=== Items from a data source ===
--------------------------------

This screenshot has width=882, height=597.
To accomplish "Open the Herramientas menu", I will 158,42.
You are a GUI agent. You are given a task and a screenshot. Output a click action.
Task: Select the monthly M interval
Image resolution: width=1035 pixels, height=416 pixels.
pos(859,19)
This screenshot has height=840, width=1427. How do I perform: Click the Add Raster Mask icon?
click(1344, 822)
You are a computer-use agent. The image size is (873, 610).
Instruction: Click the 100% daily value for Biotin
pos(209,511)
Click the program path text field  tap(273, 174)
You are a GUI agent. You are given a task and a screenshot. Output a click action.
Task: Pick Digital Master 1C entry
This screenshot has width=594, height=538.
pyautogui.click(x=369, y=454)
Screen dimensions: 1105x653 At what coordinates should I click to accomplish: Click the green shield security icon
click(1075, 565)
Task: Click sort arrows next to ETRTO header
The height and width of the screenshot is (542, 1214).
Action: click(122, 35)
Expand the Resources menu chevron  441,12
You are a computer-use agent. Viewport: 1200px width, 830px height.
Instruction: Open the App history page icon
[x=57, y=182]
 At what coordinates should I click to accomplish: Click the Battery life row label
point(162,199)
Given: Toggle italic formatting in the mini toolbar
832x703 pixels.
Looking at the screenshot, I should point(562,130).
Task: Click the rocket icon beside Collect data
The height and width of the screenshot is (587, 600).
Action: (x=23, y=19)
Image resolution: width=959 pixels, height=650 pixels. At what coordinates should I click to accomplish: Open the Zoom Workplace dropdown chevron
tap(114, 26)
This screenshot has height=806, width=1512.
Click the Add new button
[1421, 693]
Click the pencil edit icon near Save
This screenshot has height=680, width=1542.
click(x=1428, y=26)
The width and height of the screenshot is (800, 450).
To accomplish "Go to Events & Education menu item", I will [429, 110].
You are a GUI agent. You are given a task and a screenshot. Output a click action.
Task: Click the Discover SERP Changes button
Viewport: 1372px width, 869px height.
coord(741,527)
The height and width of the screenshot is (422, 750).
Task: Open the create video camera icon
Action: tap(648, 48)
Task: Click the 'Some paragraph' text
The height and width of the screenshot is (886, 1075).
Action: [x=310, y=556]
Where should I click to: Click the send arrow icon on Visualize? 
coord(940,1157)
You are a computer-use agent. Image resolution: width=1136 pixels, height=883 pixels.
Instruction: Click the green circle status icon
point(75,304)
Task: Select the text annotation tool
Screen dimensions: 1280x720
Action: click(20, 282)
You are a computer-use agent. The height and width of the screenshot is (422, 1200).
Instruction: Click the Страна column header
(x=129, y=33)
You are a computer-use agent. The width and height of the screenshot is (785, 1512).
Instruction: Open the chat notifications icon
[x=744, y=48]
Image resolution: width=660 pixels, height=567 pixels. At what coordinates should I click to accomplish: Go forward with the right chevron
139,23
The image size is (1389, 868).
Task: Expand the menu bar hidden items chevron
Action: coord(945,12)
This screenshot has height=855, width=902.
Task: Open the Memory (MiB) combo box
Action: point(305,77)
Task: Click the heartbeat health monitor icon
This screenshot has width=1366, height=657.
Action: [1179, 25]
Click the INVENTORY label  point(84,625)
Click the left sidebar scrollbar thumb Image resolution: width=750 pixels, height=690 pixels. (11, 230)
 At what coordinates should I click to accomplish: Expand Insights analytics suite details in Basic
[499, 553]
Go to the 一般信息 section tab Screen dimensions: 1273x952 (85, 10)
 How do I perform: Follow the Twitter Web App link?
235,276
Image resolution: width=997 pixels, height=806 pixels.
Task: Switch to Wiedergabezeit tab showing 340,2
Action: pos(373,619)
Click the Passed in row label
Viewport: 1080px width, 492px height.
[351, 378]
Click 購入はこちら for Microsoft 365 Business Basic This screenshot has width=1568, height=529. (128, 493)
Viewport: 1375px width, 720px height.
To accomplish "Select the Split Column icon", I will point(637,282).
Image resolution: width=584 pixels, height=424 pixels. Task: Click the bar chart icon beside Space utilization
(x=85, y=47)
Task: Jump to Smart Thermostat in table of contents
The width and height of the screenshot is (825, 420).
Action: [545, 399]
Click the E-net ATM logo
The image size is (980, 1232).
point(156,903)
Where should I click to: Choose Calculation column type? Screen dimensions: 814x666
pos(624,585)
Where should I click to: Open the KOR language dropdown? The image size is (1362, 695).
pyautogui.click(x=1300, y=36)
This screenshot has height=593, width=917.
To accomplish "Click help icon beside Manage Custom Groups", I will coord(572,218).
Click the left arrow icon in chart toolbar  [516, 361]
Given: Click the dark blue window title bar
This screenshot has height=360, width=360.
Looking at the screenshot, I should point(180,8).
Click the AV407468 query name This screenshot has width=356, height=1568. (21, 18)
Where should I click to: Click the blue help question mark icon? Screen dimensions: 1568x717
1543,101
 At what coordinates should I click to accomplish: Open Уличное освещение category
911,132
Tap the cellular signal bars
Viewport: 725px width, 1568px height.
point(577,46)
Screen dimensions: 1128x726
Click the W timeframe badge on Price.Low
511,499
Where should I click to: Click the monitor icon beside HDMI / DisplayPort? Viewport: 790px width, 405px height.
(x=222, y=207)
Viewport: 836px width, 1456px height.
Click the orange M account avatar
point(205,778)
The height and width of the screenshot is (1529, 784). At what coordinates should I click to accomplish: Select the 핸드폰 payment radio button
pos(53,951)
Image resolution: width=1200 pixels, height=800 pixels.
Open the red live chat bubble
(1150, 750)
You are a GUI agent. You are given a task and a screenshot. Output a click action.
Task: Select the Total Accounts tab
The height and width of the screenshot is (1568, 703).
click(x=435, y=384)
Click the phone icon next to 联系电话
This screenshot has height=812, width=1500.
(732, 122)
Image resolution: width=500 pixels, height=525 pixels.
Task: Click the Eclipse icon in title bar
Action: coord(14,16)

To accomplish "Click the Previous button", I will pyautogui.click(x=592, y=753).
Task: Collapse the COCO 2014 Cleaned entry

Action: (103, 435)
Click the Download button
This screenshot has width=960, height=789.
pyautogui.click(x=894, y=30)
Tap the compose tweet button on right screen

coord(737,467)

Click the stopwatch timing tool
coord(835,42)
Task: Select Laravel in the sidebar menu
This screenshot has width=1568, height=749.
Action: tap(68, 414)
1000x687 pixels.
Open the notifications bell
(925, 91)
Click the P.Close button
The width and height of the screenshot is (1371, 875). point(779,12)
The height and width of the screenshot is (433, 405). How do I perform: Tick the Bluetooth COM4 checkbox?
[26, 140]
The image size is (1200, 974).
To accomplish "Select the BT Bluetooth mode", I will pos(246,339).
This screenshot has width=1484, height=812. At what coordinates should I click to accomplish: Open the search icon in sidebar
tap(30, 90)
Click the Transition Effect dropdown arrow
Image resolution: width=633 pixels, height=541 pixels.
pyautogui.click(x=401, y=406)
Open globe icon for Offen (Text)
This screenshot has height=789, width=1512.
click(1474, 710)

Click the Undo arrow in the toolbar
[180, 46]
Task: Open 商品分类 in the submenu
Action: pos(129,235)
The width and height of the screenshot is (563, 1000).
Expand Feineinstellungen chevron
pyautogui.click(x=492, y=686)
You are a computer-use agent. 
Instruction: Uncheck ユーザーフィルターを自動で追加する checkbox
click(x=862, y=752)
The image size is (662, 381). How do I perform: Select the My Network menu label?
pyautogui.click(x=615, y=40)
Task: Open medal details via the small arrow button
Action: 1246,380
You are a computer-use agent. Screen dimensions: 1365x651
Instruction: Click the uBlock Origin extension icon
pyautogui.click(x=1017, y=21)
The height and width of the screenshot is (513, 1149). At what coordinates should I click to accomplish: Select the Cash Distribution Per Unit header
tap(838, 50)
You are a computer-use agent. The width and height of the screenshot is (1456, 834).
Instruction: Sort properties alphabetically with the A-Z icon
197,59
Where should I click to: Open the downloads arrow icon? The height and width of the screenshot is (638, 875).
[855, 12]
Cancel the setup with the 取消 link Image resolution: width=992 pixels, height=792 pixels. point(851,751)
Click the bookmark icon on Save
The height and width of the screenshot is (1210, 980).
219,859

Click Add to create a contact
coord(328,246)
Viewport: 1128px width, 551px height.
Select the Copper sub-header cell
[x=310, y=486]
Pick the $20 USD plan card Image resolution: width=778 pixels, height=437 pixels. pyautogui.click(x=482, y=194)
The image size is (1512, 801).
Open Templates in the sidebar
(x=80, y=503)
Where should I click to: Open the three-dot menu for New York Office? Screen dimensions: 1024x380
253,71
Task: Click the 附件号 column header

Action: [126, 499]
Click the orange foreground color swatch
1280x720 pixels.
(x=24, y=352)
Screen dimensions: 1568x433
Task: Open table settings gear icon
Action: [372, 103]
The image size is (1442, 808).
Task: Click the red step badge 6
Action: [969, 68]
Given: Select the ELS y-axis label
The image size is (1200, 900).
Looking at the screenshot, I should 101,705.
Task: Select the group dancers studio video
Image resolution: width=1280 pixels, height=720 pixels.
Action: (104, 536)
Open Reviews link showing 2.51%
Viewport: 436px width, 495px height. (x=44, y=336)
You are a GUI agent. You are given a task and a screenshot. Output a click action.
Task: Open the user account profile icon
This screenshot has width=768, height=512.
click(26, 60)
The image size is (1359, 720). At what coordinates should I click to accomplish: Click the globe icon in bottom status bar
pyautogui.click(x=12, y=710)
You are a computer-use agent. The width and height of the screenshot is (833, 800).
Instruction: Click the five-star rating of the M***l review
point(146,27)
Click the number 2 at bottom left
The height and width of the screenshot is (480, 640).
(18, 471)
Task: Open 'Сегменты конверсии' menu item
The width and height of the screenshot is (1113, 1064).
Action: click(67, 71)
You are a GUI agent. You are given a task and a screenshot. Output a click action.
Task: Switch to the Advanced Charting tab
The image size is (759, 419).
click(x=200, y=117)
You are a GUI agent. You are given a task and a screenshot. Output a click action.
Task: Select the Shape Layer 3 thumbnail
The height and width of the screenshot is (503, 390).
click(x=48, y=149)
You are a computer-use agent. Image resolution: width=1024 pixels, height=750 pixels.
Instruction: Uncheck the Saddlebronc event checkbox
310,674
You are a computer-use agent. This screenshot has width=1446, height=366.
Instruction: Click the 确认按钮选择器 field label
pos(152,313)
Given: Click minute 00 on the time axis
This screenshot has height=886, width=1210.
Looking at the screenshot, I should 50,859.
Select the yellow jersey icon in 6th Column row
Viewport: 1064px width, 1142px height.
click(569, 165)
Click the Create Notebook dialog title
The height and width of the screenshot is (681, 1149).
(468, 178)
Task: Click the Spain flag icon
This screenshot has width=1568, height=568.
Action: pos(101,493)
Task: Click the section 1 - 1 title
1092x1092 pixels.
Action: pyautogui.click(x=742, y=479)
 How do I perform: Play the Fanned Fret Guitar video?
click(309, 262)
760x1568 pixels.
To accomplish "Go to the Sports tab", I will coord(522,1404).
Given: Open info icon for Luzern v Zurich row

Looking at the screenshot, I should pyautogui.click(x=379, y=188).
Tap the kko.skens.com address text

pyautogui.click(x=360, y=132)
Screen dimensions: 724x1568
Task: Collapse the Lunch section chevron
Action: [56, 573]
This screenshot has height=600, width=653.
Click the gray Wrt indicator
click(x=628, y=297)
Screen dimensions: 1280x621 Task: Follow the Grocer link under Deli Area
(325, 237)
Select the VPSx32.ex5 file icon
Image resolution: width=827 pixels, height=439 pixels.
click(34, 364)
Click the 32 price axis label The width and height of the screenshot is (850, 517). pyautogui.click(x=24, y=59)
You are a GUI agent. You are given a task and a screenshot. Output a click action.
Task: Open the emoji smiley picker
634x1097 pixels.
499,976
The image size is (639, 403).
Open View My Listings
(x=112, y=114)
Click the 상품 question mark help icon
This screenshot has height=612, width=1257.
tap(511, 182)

--------------------------------

=== EXERCISE REQUIREMENTS ===
Each line in the entries above, starting at the line with "Instruction: Click the 确认按钮选择器 field label" and ending at the line with "The image size is (639, 403).", is to be printed exactly, and only those lines.

=== ANSWER BELOW ===
Instruction: Click the 确认按钮选择器 field label
pos(152,313)
Given: Click minute 00 on the time axis
This screenshot has height=886, width=1210.
Looking at the screenshot, I should 50,859.
Select the yellow jersey icon in 6th Column row
Viewport: 1064px width, 1142px height.
click(569, 165)
Click the Create Notebook dialog title
The height and width of the screenshot is (681, 1149).
(468, 178)
Task: Click the Spain flag icon
This screenshot has width=1568, height=568.
Action: pos(101,493)
Task: Click the section 1 - 1 title
1092x1092 pixels.
Action: pyautogui.click(x=742, y=479)
 How do I perform: Play the Fanned Fret Guitar video?
click(309, 262)
760x1568 pixels.
To accomplish "Go to the Sports tab", I will coord(522,1404).
Given: Open info icon for Luzern v Zurich row

Looking at the screenshot, I should pyautogui.click(x=379, y=188).
Tap the kko.skens.com address text

pyautogui.click(x=360, y=132)
Screen dimensions: 724x1568
Task: Collapse the Lunch section chevron
Action: [56, 573]
This screenshot has height=600, width=653.
Click the gray Wrt indicator
click(x=628, y=297)
Screen dimensions: 1280x621 Task: Follow the Grocer link under Deli Area
(325, 237)
Select the VPSx32.ex5 file icon
Image resolution: width=827 pixels, height=439 pixels.
click(34, 364)
Click the 32 price axis label The width and height of the screenshot is (850, 517). pyautogui.click(x=24, y=59)
You are a GUI agent. You are given a task and a screenshot. Output a click action.
Task: Open the emoji smiley picker
634x1097 pixels.
499,976
The image size is (639, 403).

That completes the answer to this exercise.